When I wrote a column of predictions last week, I expected some of my guesses for 2009 would never happen. Leave it to Tribune's Sam Zell, though, to make one of them wrong by filing Chapter 11 while the calendar still reads 2008.
Zell's $8.2 billion deal, which went from "we did it" to "we're bankrupt" in less than a year, illustrates the folly of buying declining businesses with billions of dollars of borrowed money. That seems an obvious and fatuous statement now, but apparently it didn't occur to Zell. (A Tribune spokesman did not respond to several calls and e-mails.) The Tribune deal left a company that generates revenue mainly from newspapers with around nine times more debt than annual cash flow, or at least what had been its annual cash flow, since that figure is declining by the month. It was extreme enough to warrant "whoas" even from media executives accustomed to doing deals involving lots of debt. Things being what they are, those executives are now too busy going fetal under their desks and licking their wounds to be playing "I told you so."
For the foreseeable future, Tribune will remain intact (apart from selling the Cubs baseball franchise). Perversely enough, it helps that there's apparently no one willing to offer knockout prices for key assets, and that those assets are declining in value so quickly no one is sure what many of them are worth. If the businesses and deal markets were robust, lenders would be salivating at the thought of breaking up the company. The sheer complexity of the bankruptcy—an $8.2 billion deal requires a lot of lenders—argues for a short-term status quo as well.
Beyond that, at this point it's hard to discern what, exactly, Tribune will be once it makes its way through the excruciatingly slow digestive process known as bankruptcy. (Its Chicago Tribune reported the company has six months to craft a plan the court accepts.) But set Tribune aside for the moment. We're entering a new phase for the oldest form of mass media and the American newspaper company, one we can call the Great Capitulation. Senior executives at different major newspaper companies tell me they expect a fresh round of mergers in 2009. But this time, they say, they won't be driven by companies eyeing one another for growth. They will be driven by big bankers seeking to ensure that the money they've lent, or at least a decent portion of it, is repaid. "You're going to see a big wave of consolidation," predicts one executive, "that will be forced on the industry." Said another, only partly in jest: "We're going to end up with one big, giant merger, facilitated in bank negotiations."
Considered in this context, Tribune's filing is but the loudest note sounded in this dirge so far.
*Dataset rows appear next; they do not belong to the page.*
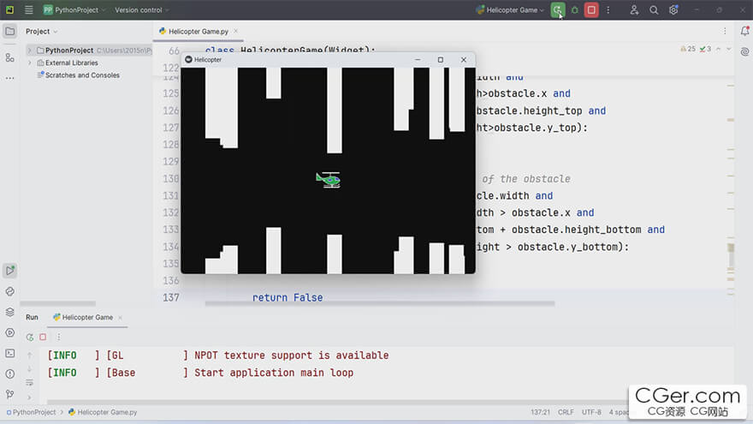
Task: Open IDE settings gear icon
Action: [674, 10]
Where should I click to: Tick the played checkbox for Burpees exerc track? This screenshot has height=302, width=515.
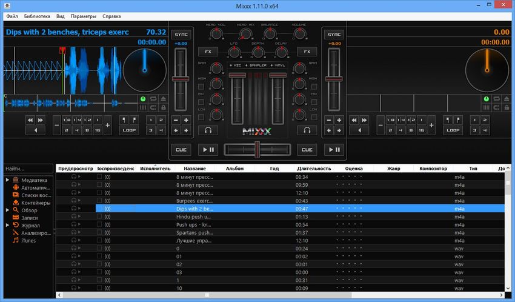point(99,200)
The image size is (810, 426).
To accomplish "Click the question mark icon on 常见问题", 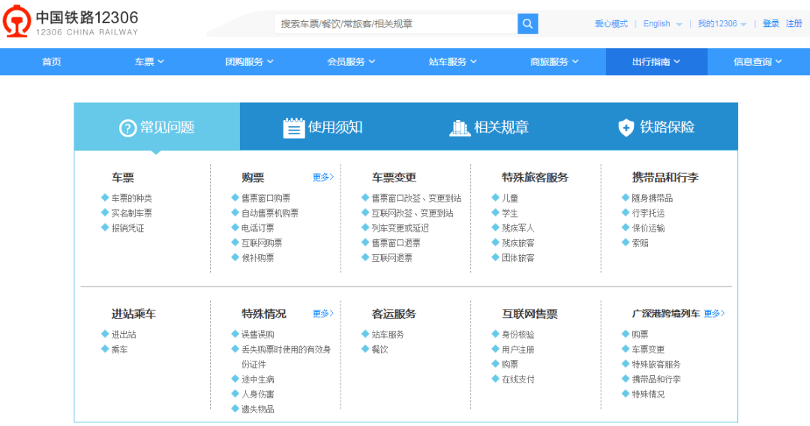I will click(128, 128).
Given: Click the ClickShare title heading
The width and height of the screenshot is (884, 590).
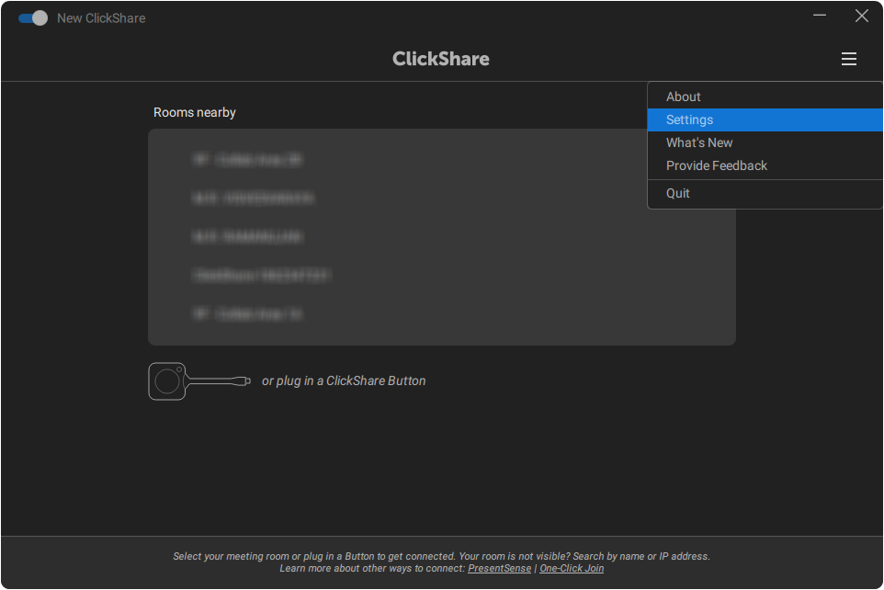Looking at the screenshot, I should tap(441, 59).
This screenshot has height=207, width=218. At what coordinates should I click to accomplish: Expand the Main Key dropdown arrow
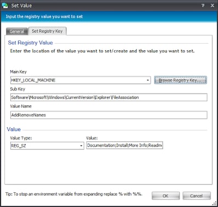click(148, 80)
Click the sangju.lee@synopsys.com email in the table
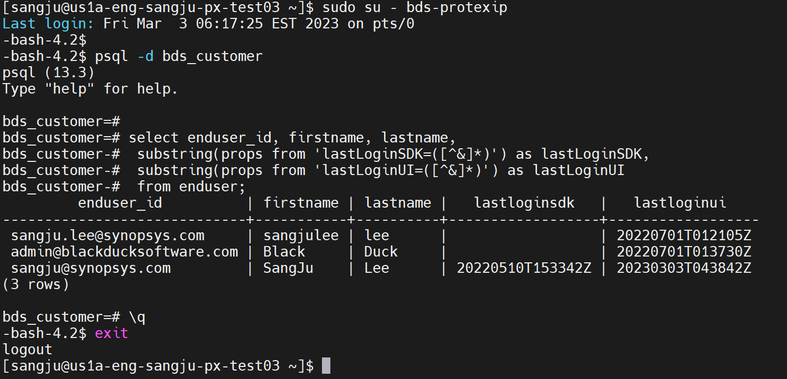Image resolution: width=787 pixels, height=379 pixels. (107, 235)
Since a restructuring will allow him to pare down debt, Zell could avoid the consolidation other companies may face. A paradox, that, though employees and former employees may choose a stronger characterization. It's likely they've lost the equity they contributed, without their consent, to Zell's deal, given how he essentially purchased Tribune with an employee stock-ownership plan he created. And those who took buyouts or were laid off now join Tribune's long line of unsecured creditors.
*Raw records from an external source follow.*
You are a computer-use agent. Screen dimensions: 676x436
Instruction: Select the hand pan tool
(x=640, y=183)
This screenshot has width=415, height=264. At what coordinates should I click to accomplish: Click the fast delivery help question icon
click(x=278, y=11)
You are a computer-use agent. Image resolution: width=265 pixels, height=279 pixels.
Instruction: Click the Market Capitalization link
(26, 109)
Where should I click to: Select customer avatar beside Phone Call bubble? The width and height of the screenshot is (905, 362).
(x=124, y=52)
The collapse of the American newspaper is well-documented, but Zell's other big problem is how fast ad dollars are disappearing from local TV stations, which contributed about 21% of Tribune's revenues in 2007. Despite election- and Olympic-related spending, Tribune's TV revenues dropped 8% in the third quarter. Robert Coen, a senior vice-president at ad firm Magna who's known for his ad forecasts, just predicted that local TV ad revenues will be down 9% this year and an additional 7% next year. In case you were wondering, Coen expects newspaper ad revenue to post another double-digit decline in '09. Little relief, then, looms. Zell uses the term "perfect storm" to describe what hit his company. But many saw clouds massing on the horizon long before his deal closed. Why didn't he?